Time-resolved fluorescence of the LHC I-730 complex and its monomeric subunits of the light-harvesting complex (LHC) of photosystem I was studied in complexes reconstituted from Lhca1 and Lhca4 apoproteins and HPLC purified chlorophyll a, chlorophyll b, and carotenoids [Schmid, V. H. R.; Cammarata, K. V.; Bruns, B. U.; Schmidt, G. W. Proc. Natl. Acad. Sci. U.S.A. 1997, 94, 7667]. Fluorescence kinetics of the monomeric subunits that make up the LKC I-730 heterodimer are characterized at room temperature by three decay processes with lifetimes of 150-350 ps, 0.8-1.8 ns, and 2-3.5 ns.
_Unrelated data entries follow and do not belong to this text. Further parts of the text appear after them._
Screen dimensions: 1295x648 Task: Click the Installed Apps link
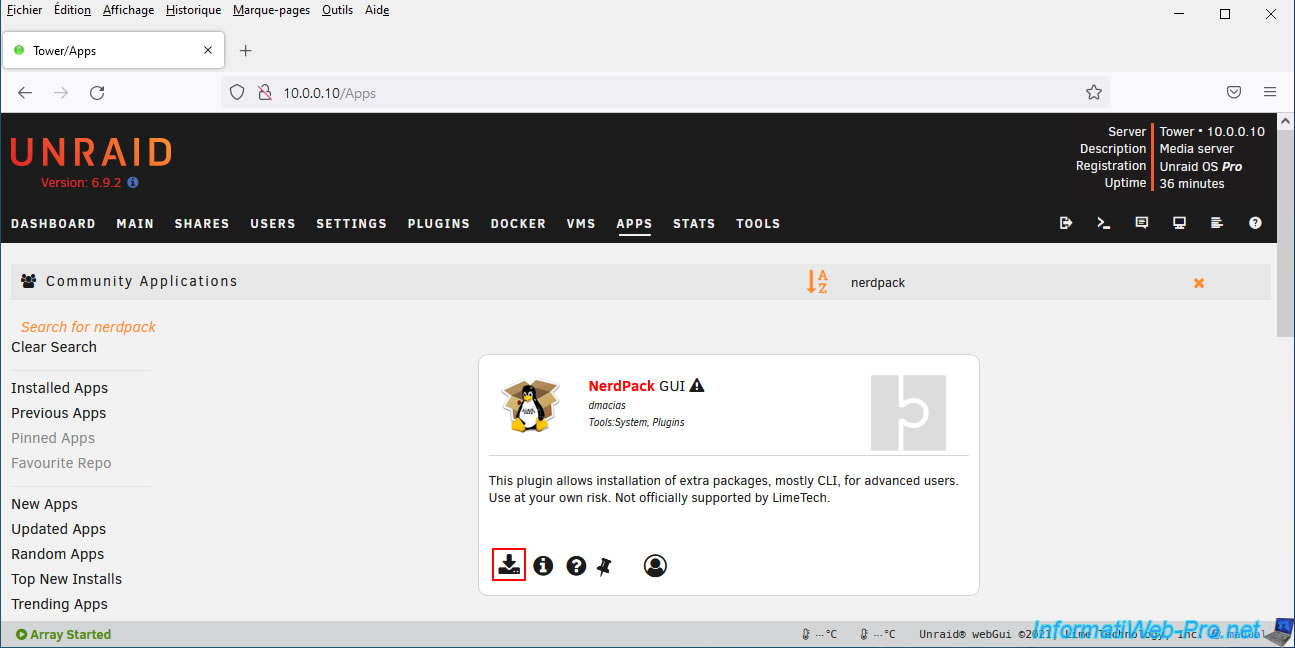59,388
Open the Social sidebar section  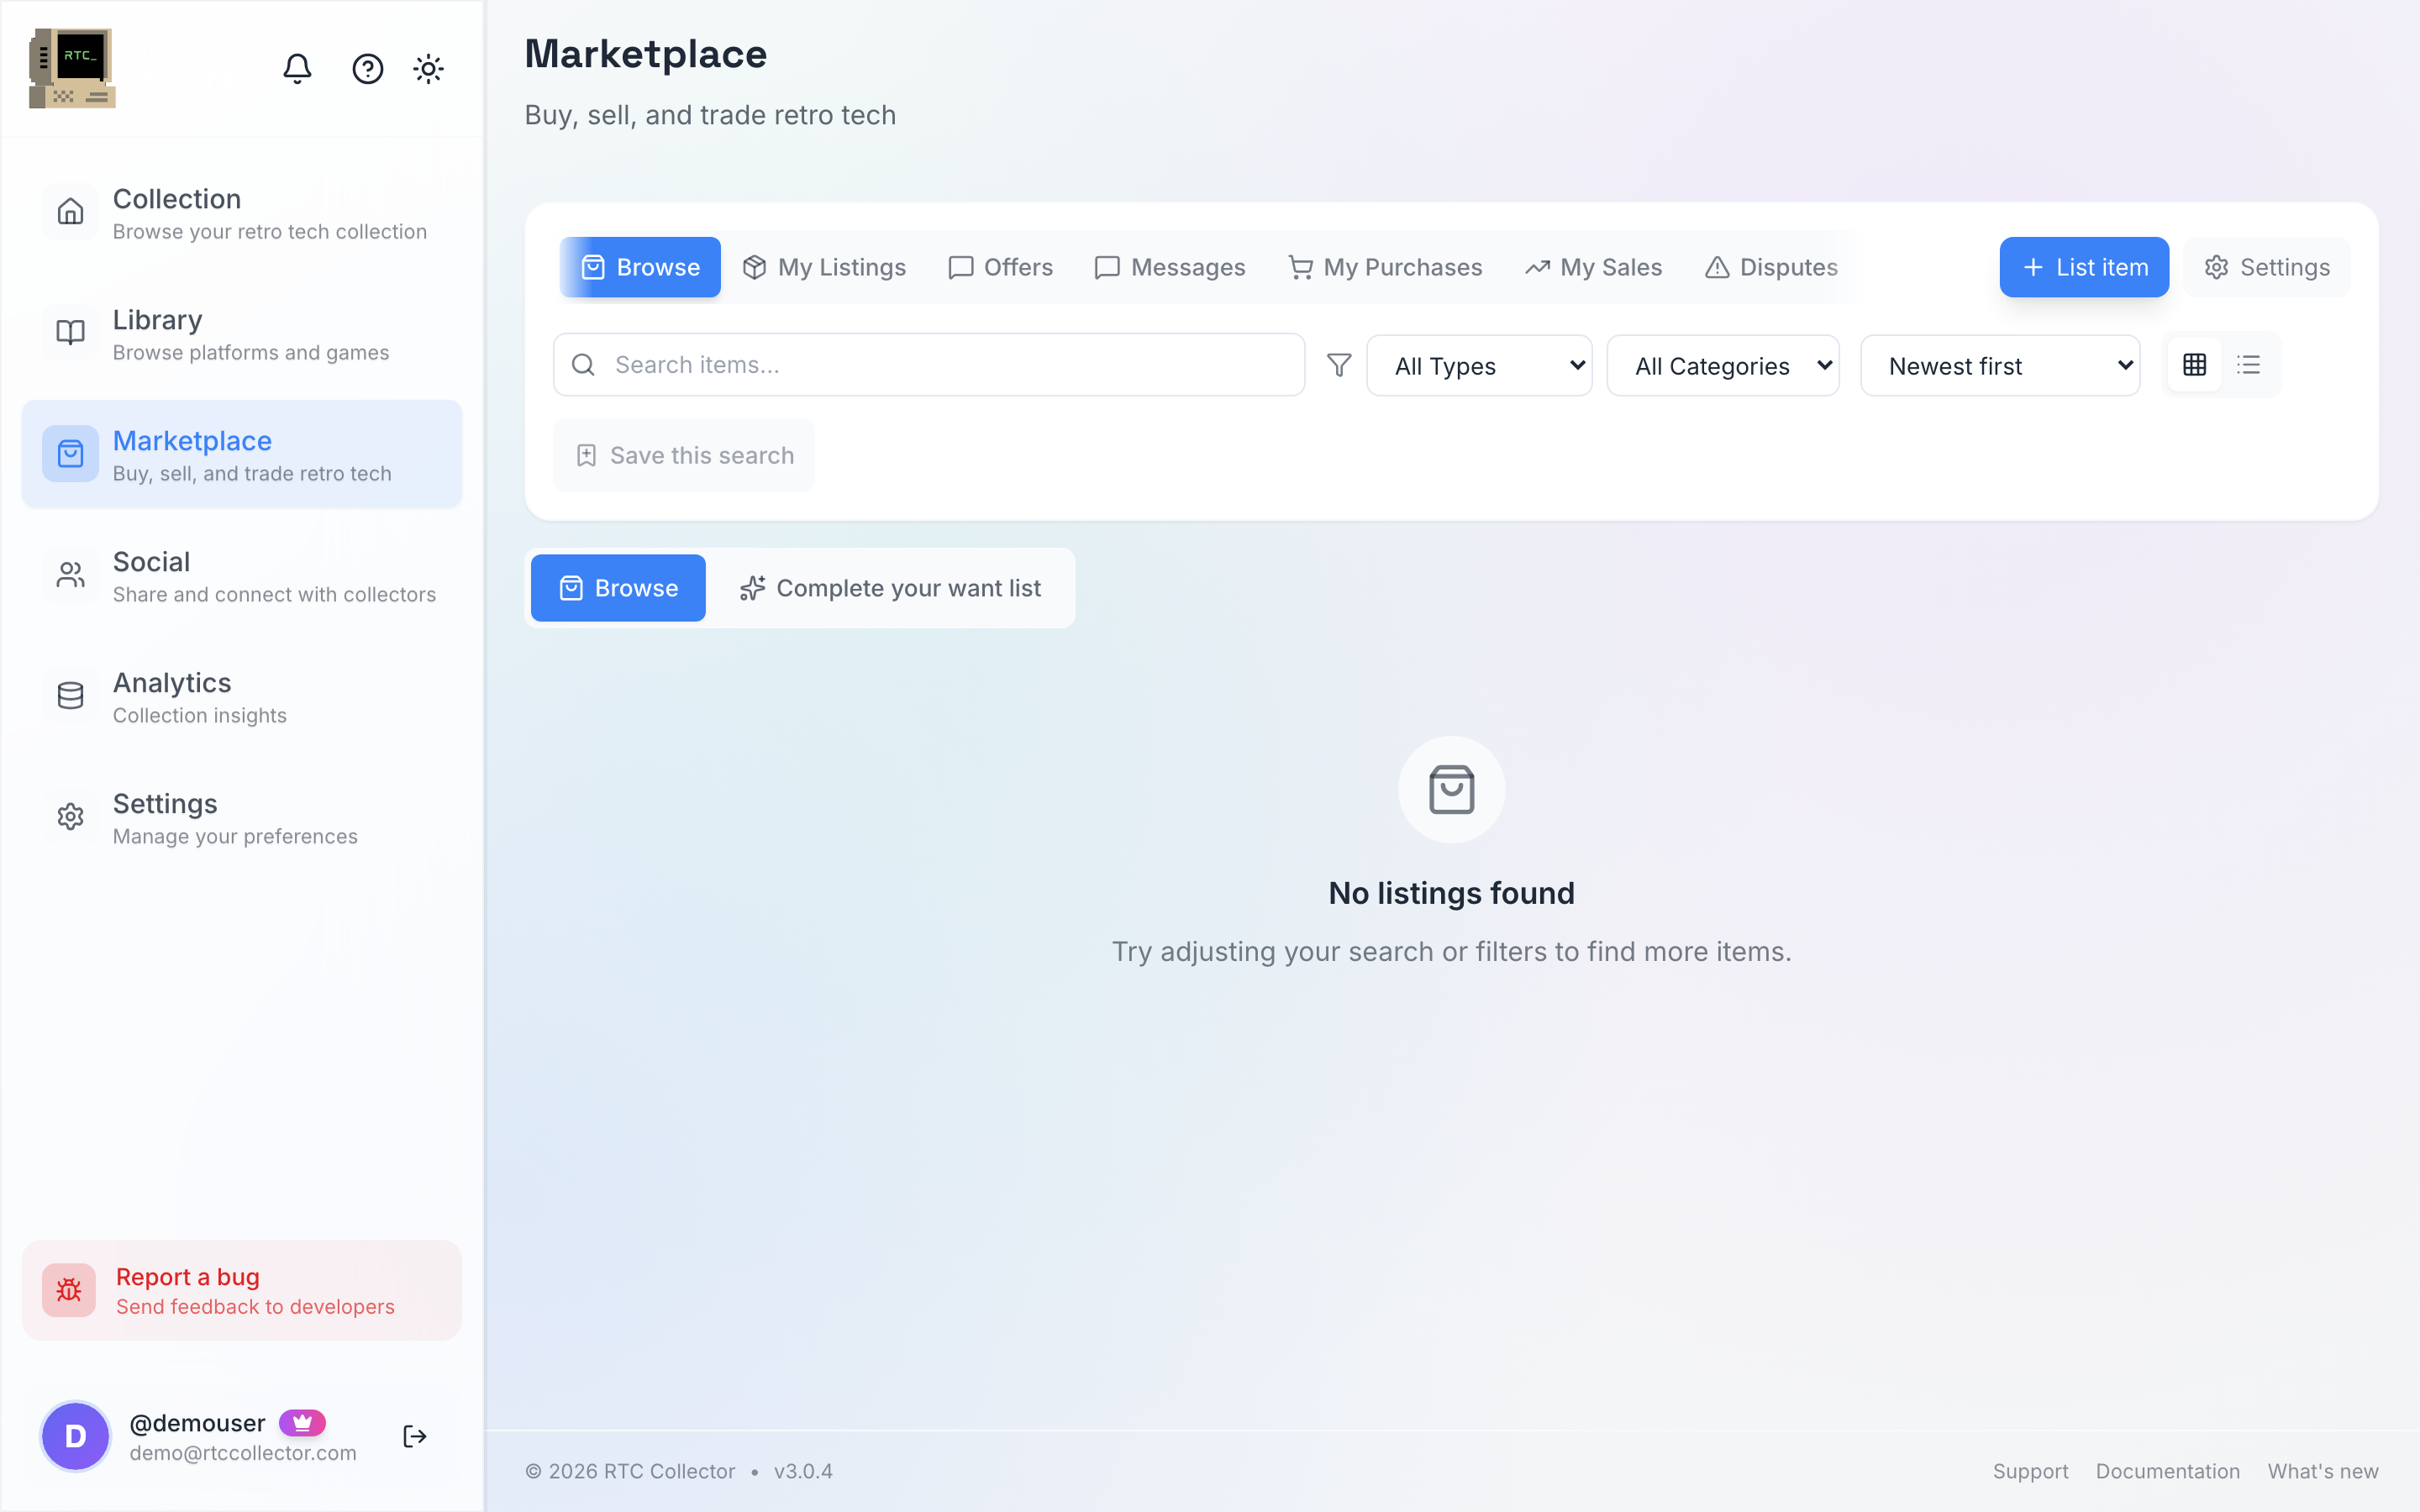tap(242, 576)
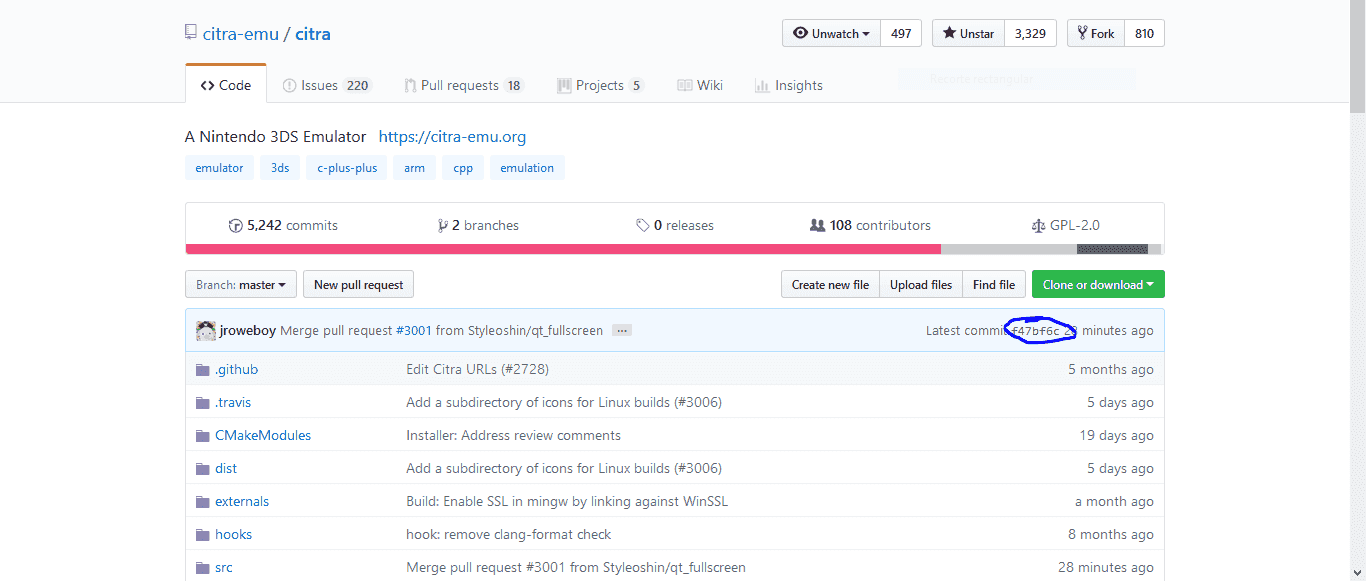This screenshot has height=581, width=1366.
Task: Click the repository book icon beside citra-emu
Action: pyautogui.click(x=191, y=33)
The 2-3.5 ns process represents an overall relaxation of light-harvesting complexes while the other decay processes possibly reflect kinetic heterogeneity due to different pigment-protein interactions. In LHC I-730 heterodimers, which are characterized by an assembly of more Chl b and a change in pigment-protein interactions, an additional 30-50 ps energy-transfer component was found. This component is absent in both Lhca1 and Lhca4 monomers. This energy-transfer component is due to intersubunit energy redistribution, from Lhca1 to Lhca4 in a heterodimer. The spectral overlap of fluorescence of Lhcal and absorption of long wavelength spectral forms of Chi a in Lhca4 suggests the energy transfer is most possibly via the Forster inductive resonance mechanism.